I can relate to Rilke’s observation that if the father does not go off, his children will have to do so in his stead:
And another man, who remains inside his own house,
dies there, inside the dishes and in the glasses,
so that his children have to go far out into the world
toward that same church, which he forgot.
(Selected Poems of Rainer Maria Rilke, translated by Robert Bly.)
My own father was a man of intense spiritual longings, who was, nevertheless, unable to move beyond the narrow rationalism of his upbringing into a sustaining faith. As a result, I took Rilke’s journey to “the church that lies somewhere in the East,” spending over five years in India where I studied the Hindu tradition and practiced meditation.
For me, writing and reading poetry is a continuation of this spiritual quest.

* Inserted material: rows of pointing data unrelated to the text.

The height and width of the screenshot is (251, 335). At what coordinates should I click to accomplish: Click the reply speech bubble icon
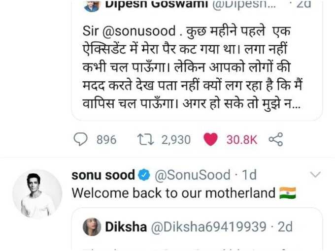click(x=80, y=139)
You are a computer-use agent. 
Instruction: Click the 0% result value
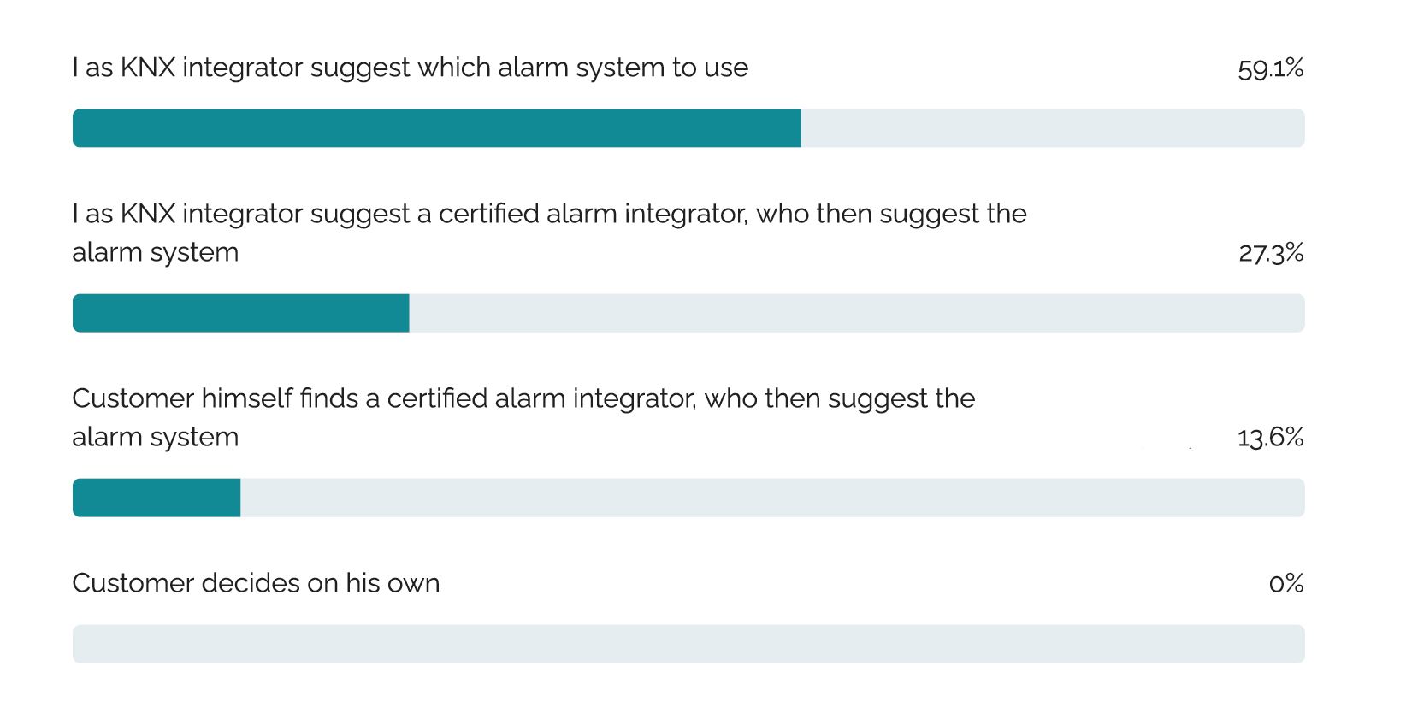point(1285,584)
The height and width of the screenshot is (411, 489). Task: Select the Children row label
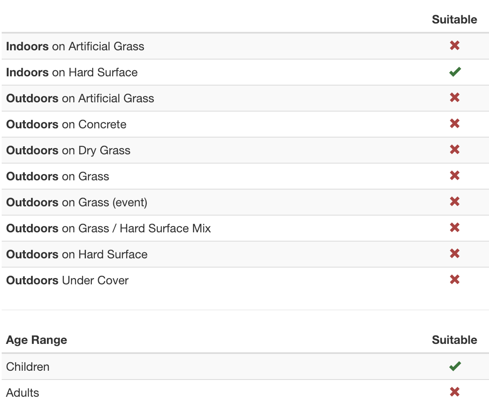[28, 367]
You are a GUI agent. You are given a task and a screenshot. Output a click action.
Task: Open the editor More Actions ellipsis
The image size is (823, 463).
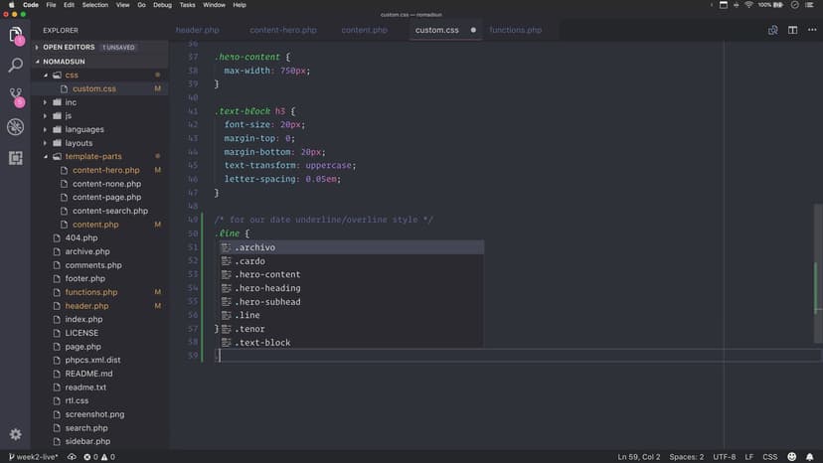click(x=811, y=30)
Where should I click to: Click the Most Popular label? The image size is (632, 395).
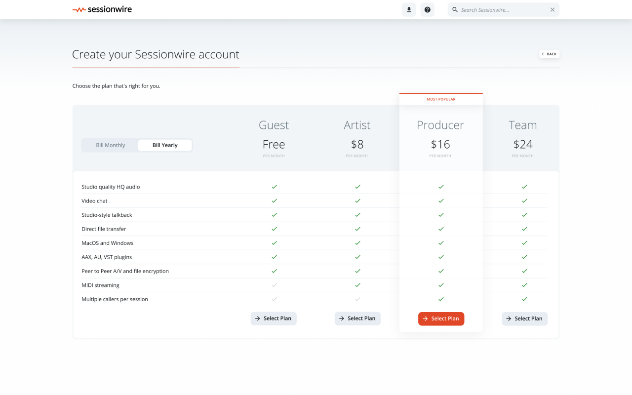click(441, 99)
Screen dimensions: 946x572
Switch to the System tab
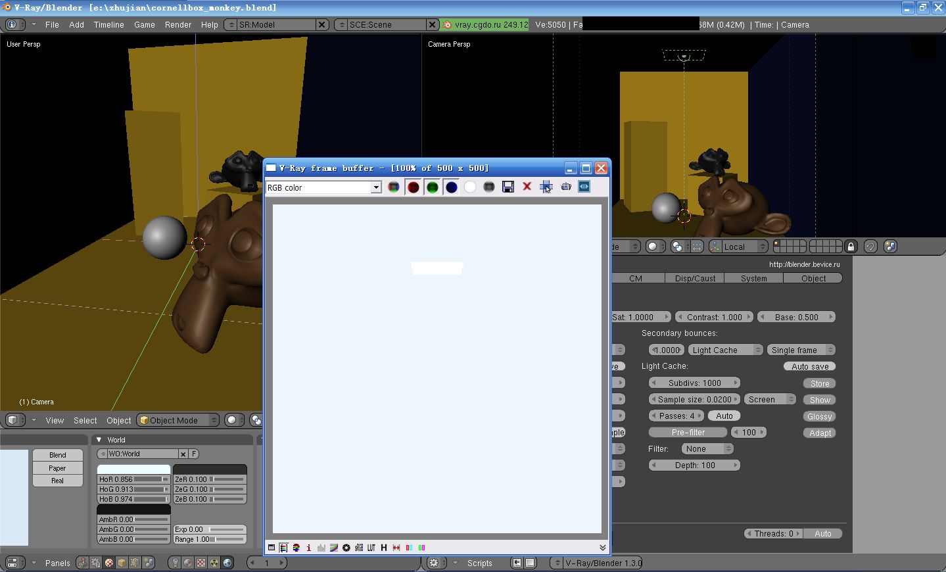click(x=753, y=279)
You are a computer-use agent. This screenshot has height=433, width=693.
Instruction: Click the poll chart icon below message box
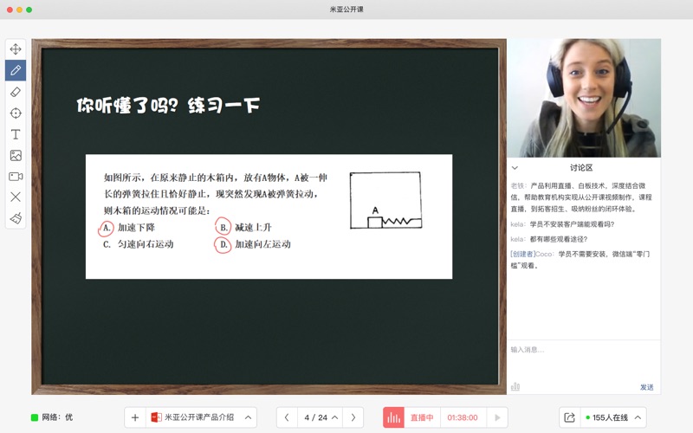(515, 386)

To create a memorable poem it is necessary to enter into a kind of “poetic trance” in which I dive into the “meaning-making” place within myself. There is deep refreshment in going there. I have come to realize that it is not really necessary to head off to India, or engage in endless meditation retreats to experience the spiritual renewal that all of us seek. It is enough to open oneself to the wonder which surrounds us. I take heart from the poem, “Wild Geese,” by Mary Oliver.
You do not have to be good.
You do not have to walk on your knees
for a hundred miles through the desert, repenting.

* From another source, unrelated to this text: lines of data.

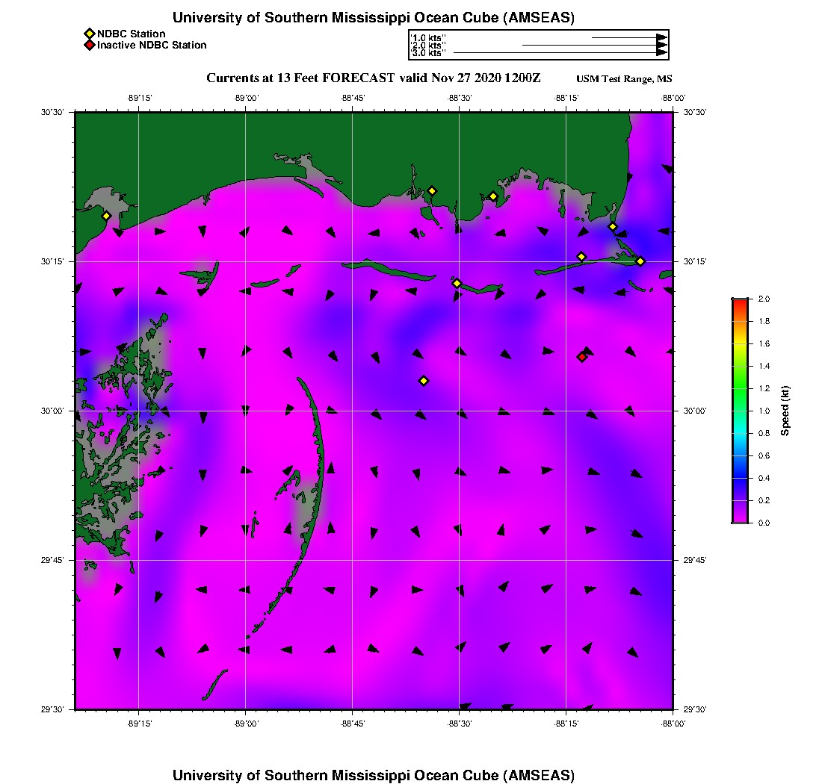
Task: Click the red top of the speed color bar
Action: [739, 302]
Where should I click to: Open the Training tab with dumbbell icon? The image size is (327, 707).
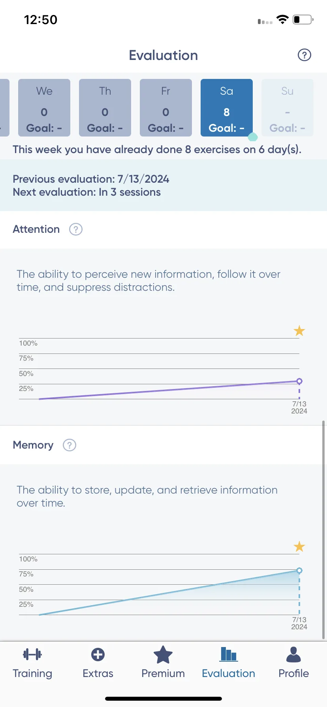click(x=32, y=662)
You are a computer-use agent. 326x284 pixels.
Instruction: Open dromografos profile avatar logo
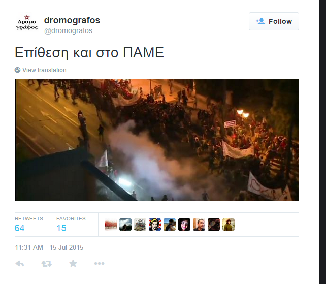pos(27,23)
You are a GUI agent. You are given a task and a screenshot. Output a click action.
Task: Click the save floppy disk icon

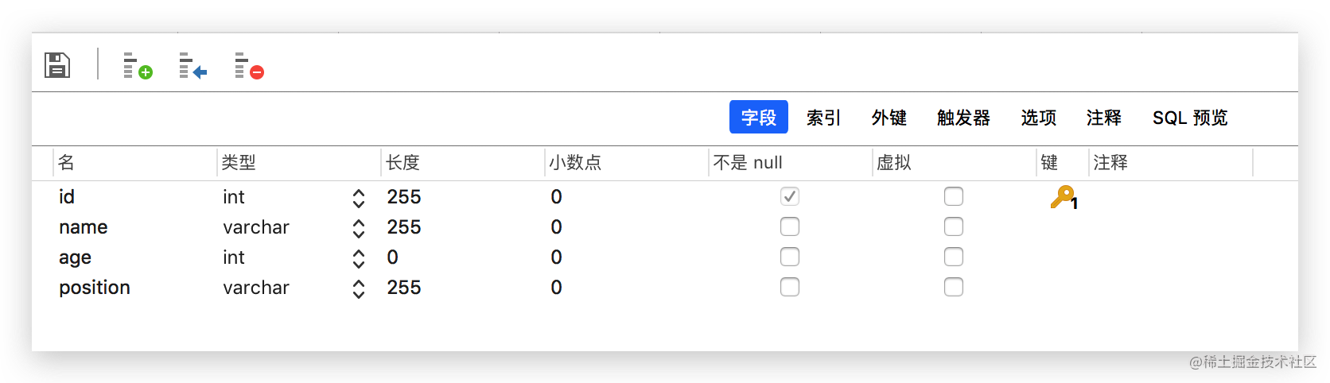point(57,65)
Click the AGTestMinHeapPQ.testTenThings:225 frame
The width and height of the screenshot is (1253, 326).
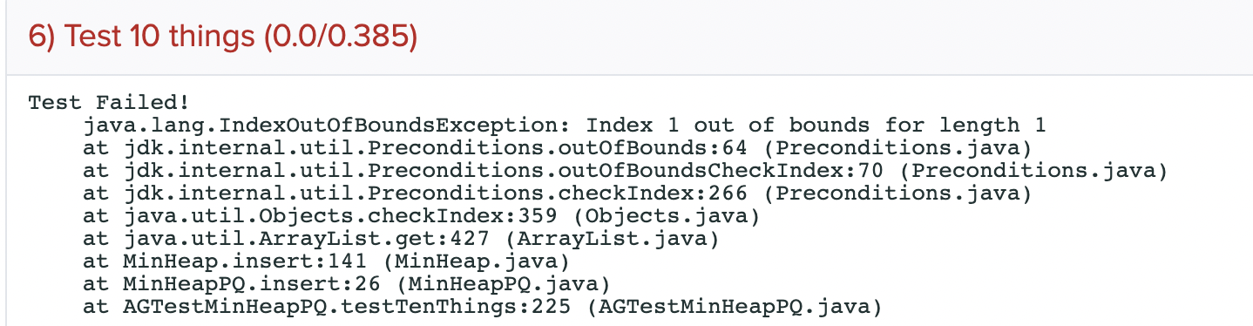tap(482, 306)
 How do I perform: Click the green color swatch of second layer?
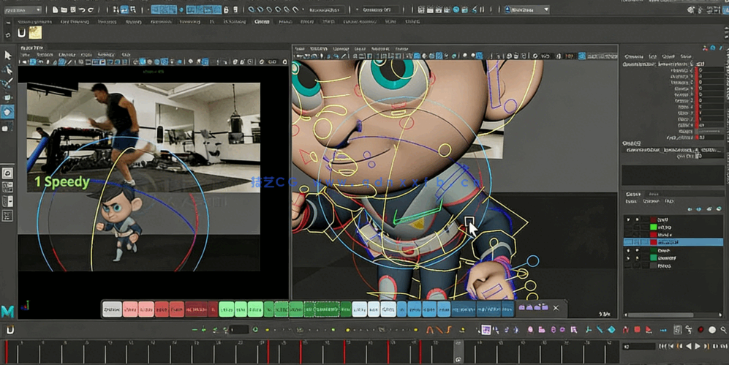654,227
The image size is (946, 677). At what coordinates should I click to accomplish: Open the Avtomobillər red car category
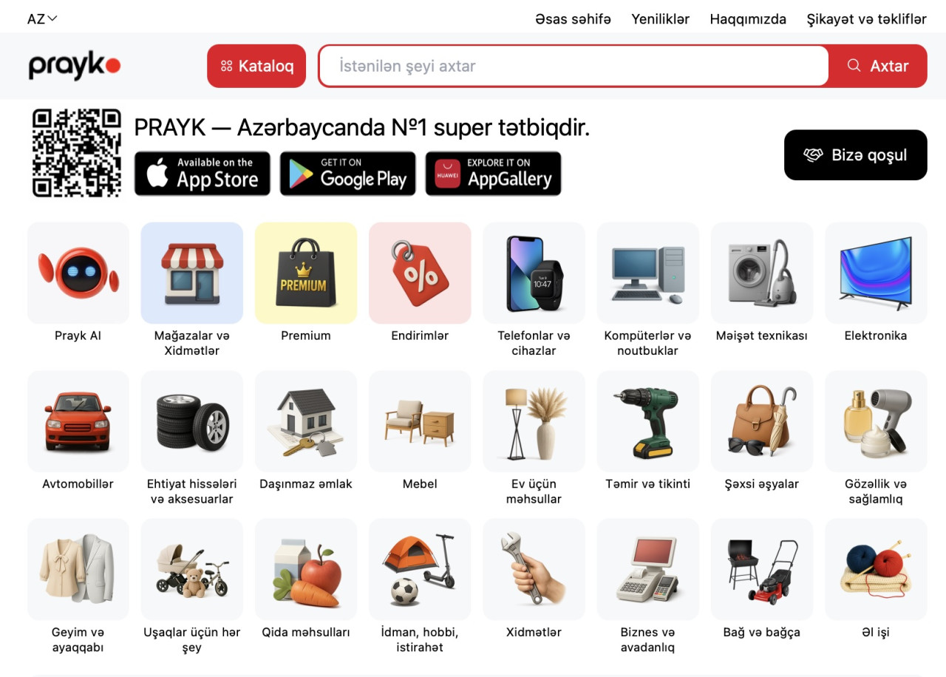point(78,421)
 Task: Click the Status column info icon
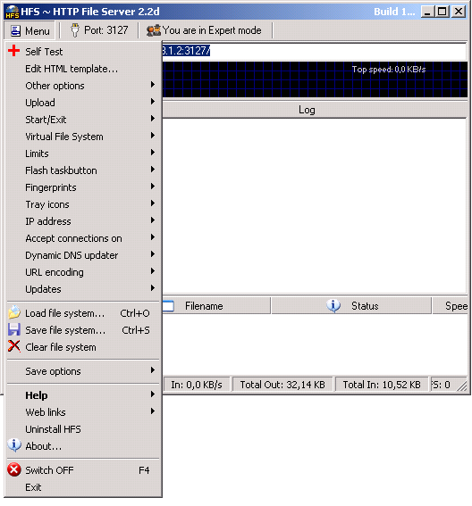tap(333, 305)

You only have to let the soft animal of your body
love what it loves...
Oliver goes on to suggest, through a series of arresting natural images, that all we really need to do is pay attention to the world around us.

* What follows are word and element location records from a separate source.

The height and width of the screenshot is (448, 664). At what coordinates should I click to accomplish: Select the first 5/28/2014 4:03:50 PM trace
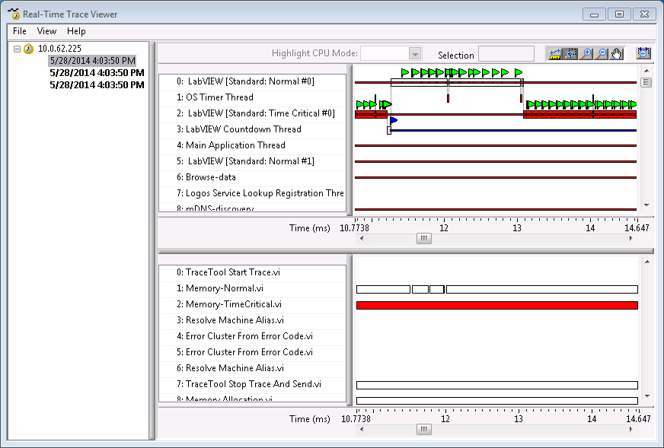pos(92,60)
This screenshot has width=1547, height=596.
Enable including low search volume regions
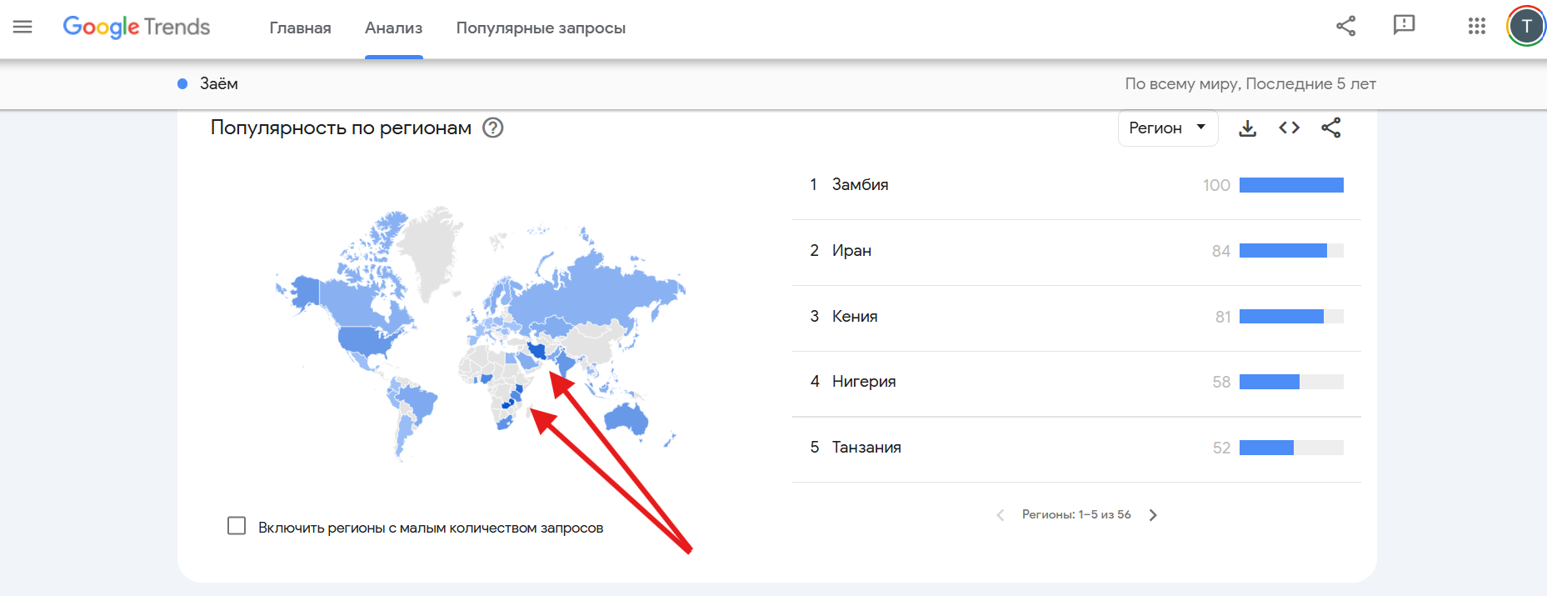click(x=237, y=526)
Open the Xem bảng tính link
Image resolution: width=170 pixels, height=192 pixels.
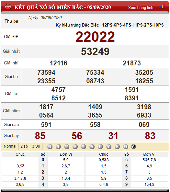tap(142, 8)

Whoever you are, no matter how lonely,
the world offers itself to your imagination,
calls to you like the wild geese, harsh and exciting --
over and over announcing your place
in the family of things.
(Read the poem in its entirety online. http://peacefulrivers.homestead.com/MaryOliver.html#anchor_14792)
The world “offers itself to your imagination.” The way to most deeply enter the world, in other words, is not through bare observation, or rational analysis, but the poet’s art of imagination, literally “making images.” These images, however, are not arbitrary or merely “imaginary” creations. They are what the wild geese evoke from us. These wild geese can be likened to the muse, who is active not just in practicing poets, but in all of us who sense within ourselves the intuition of our “place in the family of things.”
So while it is true that we humans, unlike the starfish, can never regrow a severed limb, the doors of regeneration are open to us. We may never again be as young, beautiful, healthy, and bright as we once were. Loss is an unavoidable fact of the human condition. Yet inward renewal is possible at any stage of life, if only we can come to see things through fresh eyes. This is poetry’s task, and why I find it personally to be such a terrific blessing in my life. Let William Blake have the last word.
{It’s my intention to leave the lines long, if they fit in final formatting; otherwise, they’ll be broken and indented traditionally.}
If the doors of perception were cleansed every thing would appear to man as it is, infinite.
For man has closed himself up, till he sees all things thro' narow chinks of his cavern.